Defendants deny plaintiffs' claims, and defendants Allentown, Myszkiewicz, and Smith move for an extension of time to respond to the Complaint, and to transfer this action to the Buffalo, New York Division of the Western District of New York on grounds that because the acts giving rise to the allegations occurred in Buffalo, the action should be venued in Buffalo. Plaintiffs oppose defendants motion on grounds that they initiated this action in Rochester, and their choice of forum is entitled to deference absent a compelling reason to transfer the case to Buffalo. Plaintiffs contend that because the defendants have not provided any compelling reason to transfer the case, the case should remain in the Rochester Division of the Western District of New York.

For the reasons set forth below, I deny defendant's motion to transfer, and grant defendant's motion for an extension of time to answer the Complaint.


28 U.S.C. ยง 1404(b) provides in relevant part that: "[u]pon motion, consent or stipulation of all parties, any action, suit or proceeding of a civil nature or any motion or hearing thereof, may be transferred, in the discretion of the court, from the division in which pending to any other division in the same district." Whether or not an action should be transferred from one division of a judicial district to another is within the sound discretion of the court, and although the court analyses such a motion under the same standards used to consider motions to transfer an action outside of a district, motions to transfer within a district are "judged by a less rigorous standard." Nels Cary, Inc. v. Day, 2007 WL 3015247 (N.D. Tex. 2007)(denying transfer from one division to another within the same district); Paul v. Hovensa L.L.C., 2013 WL 857601, *1 (D.Virgin Islands, March 06, 2013)[1].
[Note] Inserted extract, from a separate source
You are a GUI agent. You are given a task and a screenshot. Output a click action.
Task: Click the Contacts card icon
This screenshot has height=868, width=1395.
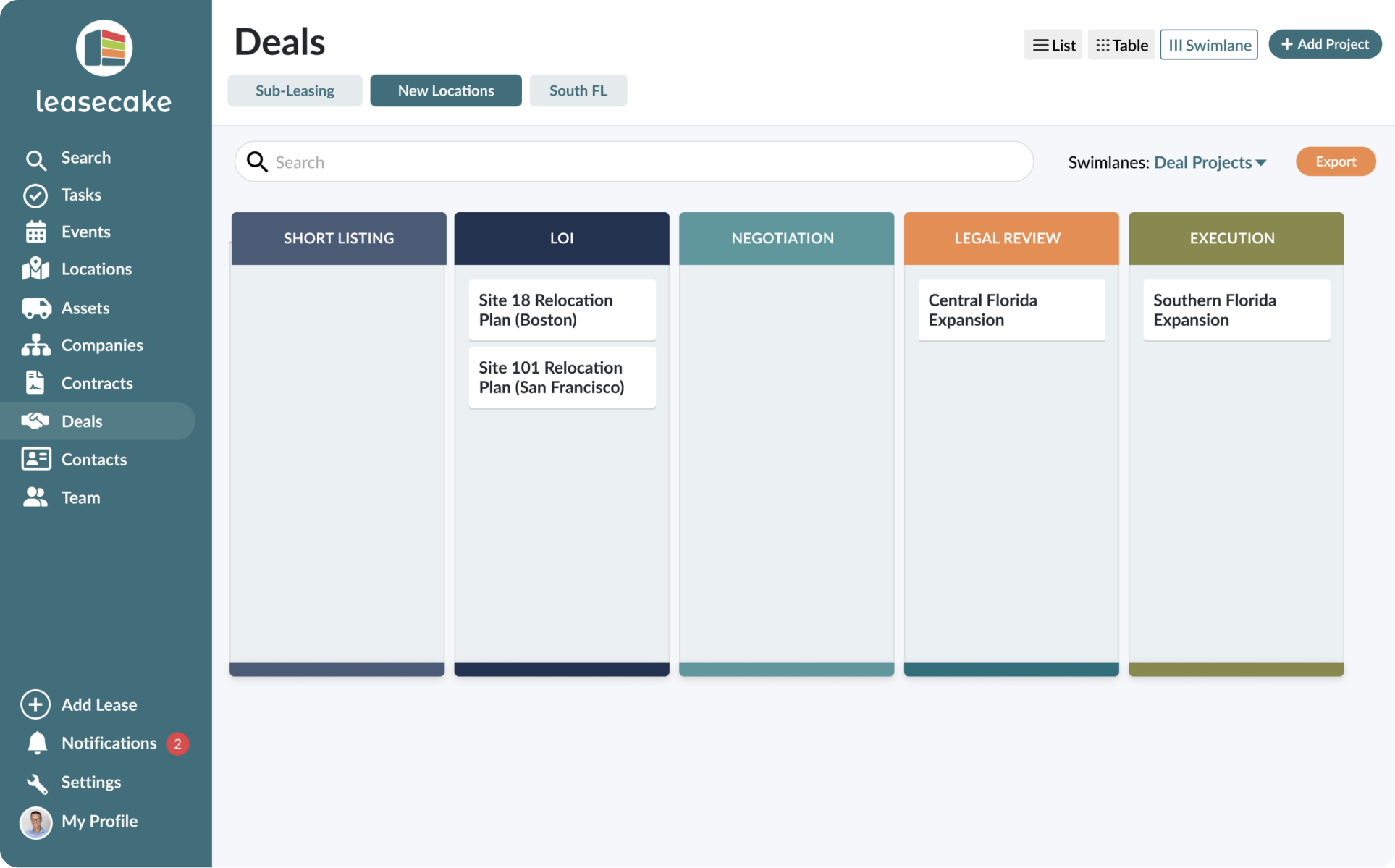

It is axiomatic that the plaintiff's initial choice of forum must be given substantial weight and should not be changed lightly. Air-Flo M.G. Co. v. Louis Berkman Co. , 933 F.Supp. 229 (W.D.N.Y. 1996). Accordingly, it is the burden of the party seeking transfer to "make a clear-cut showing that [transfer] is warranted." Lencco Racing Co., Inc. v. Artco, Inc. , 953 F.Supp. 69, 71 (W.D.N.Y. 1997)(Larimer, Chief Judge). Factors to be considered in determining whether or not an action should be transferred include:

(1) the convenience of the witnesses; (2) the location of the relevant documents and the relative ease of access to sources of proof; (3) the convenience of the parties; (4) the locus of the operative facts; (5) the availability of process to compel attendance of unwilling witnesses; (6) the relative means of the parties; (7) a forum's familiarity with the governing law; (8)the weight accorded the plaintiff's choice of forum; and (9) trial efficiency and the interest of justice based on the totality of circumstances.

Eskofot A/S v. E.I. Du Pont De Nemours & Co. , 872 F.Supp. 81, 95 (S.D.N.Y. 1995) (citations omitted). Under the circumstances presented here, I find that defendants have failed to make a clearcut showing that transfer of this case to the Buffalo division of this Court is warranted. Defendants contend that transfer of this action to Buffalo is warranted because: (1) the alleged trademark infringement occurred in Buffalo; (2) many of the likely witnesses are located in the Buffalo area, and (3) the relative financial means of the parties favors transfer of the action to Buffalo. I find, however, that any inconvenience of parties or witnesses traveling from Buffalo to Rochester for court proceedings is de minimus, and that the other factors cited by defendants do not overcome the deference owed by the Court to the plaintiff's choice of forum. Accordingly, I deny defendants' motion to transfer. Defendants' motion for an extension of time to respond to the Complaint is granted, and defendants shall have until August 27, 2013 to respond.